NCUA also proposes revising the regulatory text to expressly state that the overall financial performance exception applies to all employees, including senior management employees.
Key Considerations:
- The proposal would define “overall financial performance,” providing regulatory clarity regarding how incentive compensation tied to lending metrics may be structured when based on organizational performance goals.
- The proposal would amend § 701.21(c)(8)(iii)(B) to include senior management employees within the exception for compensation based on overall financial performance.
- The proposal emphasizes that compensation programs tied to overall financial performance must continue to operate in a safe and sound manner.
NASCUS Proposed Rule Summary
NCUA Rules & Regulations 12 CFR 701.26 Credit Union Service Contracts
February 2026
As part of its sixth wave of the “Deregulation Project” NCUA is proposing to remove 12 CFR 701.26 which governs the organization and operation of Federal Credit Unions’ (FCUs) authority to enter into contracts for assets or services related to daily operations.
The proposed rule applies only to FCUs and does not apply to Federally Insured State Credit Unions (FISCUs).

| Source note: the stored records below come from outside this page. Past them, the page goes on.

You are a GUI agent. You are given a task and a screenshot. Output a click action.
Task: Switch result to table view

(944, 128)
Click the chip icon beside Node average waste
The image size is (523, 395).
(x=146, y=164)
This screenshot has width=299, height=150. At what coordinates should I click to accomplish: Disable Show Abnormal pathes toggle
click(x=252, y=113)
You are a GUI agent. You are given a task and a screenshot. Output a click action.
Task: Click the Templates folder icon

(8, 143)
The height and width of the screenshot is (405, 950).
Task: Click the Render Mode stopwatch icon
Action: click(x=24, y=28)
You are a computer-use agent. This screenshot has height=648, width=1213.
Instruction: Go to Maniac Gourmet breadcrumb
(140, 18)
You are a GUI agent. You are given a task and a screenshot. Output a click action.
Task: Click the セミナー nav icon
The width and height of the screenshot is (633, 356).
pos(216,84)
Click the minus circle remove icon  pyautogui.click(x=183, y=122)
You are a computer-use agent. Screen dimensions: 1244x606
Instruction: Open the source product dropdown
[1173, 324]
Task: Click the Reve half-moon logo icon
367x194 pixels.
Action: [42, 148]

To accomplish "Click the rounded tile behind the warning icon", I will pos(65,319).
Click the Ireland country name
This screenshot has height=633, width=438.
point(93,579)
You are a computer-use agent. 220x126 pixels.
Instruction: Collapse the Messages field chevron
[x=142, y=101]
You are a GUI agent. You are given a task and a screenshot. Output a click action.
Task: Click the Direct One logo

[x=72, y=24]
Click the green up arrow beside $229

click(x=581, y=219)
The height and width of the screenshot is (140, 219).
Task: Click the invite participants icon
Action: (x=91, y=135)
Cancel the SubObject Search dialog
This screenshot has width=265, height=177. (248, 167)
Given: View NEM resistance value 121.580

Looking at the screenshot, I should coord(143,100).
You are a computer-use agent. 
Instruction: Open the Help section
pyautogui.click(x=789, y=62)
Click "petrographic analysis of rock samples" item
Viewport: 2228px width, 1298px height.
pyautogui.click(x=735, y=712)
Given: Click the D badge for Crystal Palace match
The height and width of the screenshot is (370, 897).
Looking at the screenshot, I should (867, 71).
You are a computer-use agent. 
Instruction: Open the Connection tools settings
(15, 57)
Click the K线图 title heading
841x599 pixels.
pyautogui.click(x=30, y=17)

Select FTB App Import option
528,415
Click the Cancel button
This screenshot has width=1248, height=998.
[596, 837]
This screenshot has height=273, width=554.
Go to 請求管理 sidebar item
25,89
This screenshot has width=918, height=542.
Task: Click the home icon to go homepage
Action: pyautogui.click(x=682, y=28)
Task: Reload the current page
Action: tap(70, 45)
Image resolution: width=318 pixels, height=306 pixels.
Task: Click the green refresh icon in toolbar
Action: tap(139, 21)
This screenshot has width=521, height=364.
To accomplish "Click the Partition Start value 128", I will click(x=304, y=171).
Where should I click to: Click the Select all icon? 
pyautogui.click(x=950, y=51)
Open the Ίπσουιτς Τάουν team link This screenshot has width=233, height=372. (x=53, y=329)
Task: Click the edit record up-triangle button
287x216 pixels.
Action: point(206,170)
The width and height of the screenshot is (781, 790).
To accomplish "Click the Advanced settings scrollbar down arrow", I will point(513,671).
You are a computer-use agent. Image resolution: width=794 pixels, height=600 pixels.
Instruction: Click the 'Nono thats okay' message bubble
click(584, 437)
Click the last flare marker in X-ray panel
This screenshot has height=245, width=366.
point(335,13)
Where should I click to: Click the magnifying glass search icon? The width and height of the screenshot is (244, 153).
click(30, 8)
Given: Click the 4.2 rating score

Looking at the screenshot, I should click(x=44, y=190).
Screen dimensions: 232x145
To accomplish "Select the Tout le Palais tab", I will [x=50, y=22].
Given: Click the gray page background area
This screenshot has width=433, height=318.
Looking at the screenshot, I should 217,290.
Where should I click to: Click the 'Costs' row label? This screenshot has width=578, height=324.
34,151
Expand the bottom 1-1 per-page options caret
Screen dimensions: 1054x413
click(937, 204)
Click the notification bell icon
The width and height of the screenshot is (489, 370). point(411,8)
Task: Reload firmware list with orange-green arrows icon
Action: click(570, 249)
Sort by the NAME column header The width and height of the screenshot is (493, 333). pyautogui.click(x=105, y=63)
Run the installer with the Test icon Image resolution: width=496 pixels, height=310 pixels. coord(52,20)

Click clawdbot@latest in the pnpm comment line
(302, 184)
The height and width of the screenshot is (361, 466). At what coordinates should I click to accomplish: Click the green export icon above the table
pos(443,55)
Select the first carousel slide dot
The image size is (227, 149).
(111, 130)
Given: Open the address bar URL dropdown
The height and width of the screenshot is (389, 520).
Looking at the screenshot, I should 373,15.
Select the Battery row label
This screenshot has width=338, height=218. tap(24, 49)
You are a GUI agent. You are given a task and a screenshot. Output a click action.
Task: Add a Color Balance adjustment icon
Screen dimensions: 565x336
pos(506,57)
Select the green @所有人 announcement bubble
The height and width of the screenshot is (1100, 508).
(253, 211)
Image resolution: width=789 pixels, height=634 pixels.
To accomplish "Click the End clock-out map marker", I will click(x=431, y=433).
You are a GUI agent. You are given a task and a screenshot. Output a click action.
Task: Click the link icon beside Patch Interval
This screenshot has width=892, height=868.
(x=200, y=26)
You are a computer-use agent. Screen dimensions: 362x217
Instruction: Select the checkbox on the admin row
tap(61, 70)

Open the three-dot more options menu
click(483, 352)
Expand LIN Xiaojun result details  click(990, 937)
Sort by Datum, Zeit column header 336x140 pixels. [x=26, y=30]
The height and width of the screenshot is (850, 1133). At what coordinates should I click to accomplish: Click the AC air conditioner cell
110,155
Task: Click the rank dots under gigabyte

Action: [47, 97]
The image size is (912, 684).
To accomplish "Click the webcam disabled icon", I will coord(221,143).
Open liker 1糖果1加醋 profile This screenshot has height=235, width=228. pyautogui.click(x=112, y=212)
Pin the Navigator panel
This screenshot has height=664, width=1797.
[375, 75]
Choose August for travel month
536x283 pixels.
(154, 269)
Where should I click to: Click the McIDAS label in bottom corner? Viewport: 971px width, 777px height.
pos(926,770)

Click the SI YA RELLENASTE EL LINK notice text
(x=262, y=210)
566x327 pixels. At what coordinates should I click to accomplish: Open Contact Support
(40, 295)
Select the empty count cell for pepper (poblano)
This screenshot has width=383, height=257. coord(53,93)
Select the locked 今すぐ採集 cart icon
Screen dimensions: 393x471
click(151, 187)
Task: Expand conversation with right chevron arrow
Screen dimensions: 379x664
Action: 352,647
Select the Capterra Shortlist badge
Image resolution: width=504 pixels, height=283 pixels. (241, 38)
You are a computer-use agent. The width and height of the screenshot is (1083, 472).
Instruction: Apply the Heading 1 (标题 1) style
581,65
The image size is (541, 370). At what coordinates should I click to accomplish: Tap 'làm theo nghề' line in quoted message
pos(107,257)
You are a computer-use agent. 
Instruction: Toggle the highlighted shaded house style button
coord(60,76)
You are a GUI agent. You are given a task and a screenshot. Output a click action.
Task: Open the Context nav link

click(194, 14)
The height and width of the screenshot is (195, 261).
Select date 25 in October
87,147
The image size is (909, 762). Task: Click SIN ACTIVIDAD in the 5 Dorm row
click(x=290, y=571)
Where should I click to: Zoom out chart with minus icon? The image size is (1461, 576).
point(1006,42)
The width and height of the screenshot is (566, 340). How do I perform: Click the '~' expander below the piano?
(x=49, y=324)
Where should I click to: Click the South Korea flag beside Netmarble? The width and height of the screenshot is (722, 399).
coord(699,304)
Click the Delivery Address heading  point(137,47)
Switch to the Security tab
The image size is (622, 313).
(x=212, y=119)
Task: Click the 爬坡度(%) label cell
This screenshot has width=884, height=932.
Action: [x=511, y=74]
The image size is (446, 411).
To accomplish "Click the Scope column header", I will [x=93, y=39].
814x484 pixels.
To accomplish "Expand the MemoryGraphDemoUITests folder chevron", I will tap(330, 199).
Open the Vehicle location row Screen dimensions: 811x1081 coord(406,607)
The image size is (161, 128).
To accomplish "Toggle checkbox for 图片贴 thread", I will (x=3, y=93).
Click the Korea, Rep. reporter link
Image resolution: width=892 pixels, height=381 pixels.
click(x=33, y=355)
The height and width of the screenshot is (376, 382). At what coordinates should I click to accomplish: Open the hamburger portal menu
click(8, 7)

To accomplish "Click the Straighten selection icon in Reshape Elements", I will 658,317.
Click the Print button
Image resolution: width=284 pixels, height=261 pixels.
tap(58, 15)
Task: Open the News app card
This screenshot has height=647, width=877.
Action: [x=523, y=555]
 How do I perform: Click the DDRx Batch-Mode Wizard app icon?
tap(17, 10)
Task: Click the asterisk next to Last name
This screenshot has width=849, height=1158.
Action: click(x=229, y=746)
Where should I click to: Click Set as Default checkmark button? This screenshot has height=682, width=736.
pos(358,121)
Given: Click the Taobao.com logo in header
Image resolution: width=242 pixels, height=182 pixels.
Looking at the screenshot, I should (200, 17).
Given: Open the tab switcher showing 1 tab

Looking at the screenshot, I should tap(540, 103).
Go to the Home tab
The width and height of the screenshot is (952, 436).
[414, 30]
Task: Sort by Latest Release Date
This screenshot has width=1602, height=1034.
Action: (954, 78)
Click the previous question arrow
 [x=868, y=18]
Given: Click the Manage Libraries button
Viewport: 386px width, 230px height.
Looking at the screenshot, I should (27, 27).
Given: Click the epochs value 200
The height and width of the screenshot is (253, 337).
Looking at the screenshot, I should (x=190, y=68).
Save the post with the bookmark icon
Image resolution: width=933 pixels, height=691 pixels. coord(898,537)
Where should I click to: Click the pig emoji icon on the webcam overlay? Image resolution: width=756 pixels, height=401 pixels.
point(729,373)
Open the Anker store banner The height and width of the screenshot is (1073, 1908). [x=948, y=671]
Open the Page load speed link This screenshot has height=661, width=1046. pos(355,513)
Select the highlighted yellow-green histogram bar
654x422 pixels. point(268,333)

The proposal may be read in its entirety here: Credit Union Service Contracts.
Comments are due to NCUA by April 27, 2026.
Background and Proposed Change
NCUA originally issued rules related to FCU service contracts in the 1970s, with the current framework consolidated into Part 701.26 in 1982. The regulation has remained largely unchanged since a 1998 amendment removed a provision treating advance payments to a vendor for more than three months of service as an investment in a credit union service organization.
Part 701.26 currently governs an FCU’s authority to enter into contracts for assets or services related to its daily operations, including agreements with third-party vendors and other organizations. The regulation also permits one FCU to represent one or more other credit unions or organizations in contractual arrangements with a third party and authorizes the sharing of fixed assets. It does not grant FCUs the authority to provide services directly to other credit unions but provides authority to contract for assets and services that may be offered through a shared service arrangement.
Part 701.26 currently requires that all covered agreements be in writing and advise all parties that the goods and services provided are subject to NCUA examination to the extent permitted by law.
The Board is proposing to remove Part 701.26 in its entirety, stating that FCU authority to enter into contracts for operational services is inherent in its charter and general powers under the FCU Act. The Board considers the regulation superfluous, as the requirement that such agreements be in writing is a standard business practice that exists regardless of whether it is referenced in regulations. The Board also notes that the examination notice provision is unnecessary, as NCUA’s examination authority is generally limited to the products, services, and operations of the credit union rather than its vendors.
Key Considerations
- The proposal would rescind Part 701.26 in its entirety.
- The Board continues to expect FCUs to adhere to standard business practices and maintain safe and sound practices regarding third-party contracts, including that all contracts be in writing.
- The proposal states the Board is interested in comments on all aspects of the proposed rule. Additionally, the Board is asking for comments on:
- Whether part 721 should be amended to reflect FCU representative authority in joint operations and resource sharing situations (the Board has indicated it may amend part 721 when finalizing this rule if it determines an amendment is necessary for clarity).
- Applies only to FCUs. The proposal does not apply to FISCUs.